Exercise objective:
Word for word, set down the entries that follow.
○ ○ ○ ○ ○
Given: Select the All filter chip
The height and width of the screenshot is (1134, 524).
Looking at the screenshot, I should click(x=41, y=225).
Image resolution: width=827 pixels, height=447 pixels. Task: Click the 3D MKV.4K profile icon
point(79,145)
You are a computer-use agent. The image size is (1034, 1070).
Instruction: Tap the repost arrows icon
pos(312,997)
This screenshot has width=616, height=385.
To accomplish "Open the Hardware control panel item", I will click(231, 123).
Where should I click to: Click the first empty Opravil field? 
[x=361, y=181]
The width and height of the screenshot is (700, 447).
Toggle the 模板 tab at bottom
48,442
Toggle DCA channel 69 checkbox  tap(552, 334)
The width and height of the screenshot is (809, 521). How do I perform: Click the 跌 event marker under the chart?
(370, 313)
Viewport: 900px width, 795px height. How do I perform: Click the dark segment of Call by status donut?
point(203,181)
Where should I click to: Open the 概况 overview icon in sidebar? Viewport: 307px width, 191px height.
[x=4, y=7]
○ ○ ○ ○ ○
Exercise result:
Given: Select the All filter chip
The height and width of the screenshot is (1134, 524).
Looking at the screenshot, I should click(x=41, y=225).
Image resolution: width=827 pixels, height=447 pixels. Task: Click the 3D MKV.4K profile icon
point(79,145)
You are a computer-use agent. The image size is (1034, 1070).
Instruction: Tap the repost arrows icon
pos(312,997)
This screenshot has width=616, height=385.
To accomplish "Open the Hardware control panel item", I will click(231, 123).
Where should I click to: Click the first empty Opravil field? 
[x=361, y=181]
The width and height of the screenshot is (700, 447).
Toggle the 模板 tab at bottom
48,442
Toggle DCA channel 69 checkbox  tap(552, 334)
The width and height of the screenshot is (809, 521). How do I perform: Click the 跌 event marker under the chart?
(370, 313)
Viewport: 900px width, 795px height. How do I perform: Click the dark segment of Call by status donut?
point(203,181)
Where should I click to: Open the 概况 overview icon in sidebar? Viewport: 307px width, 191px height.
[x=4, y=7]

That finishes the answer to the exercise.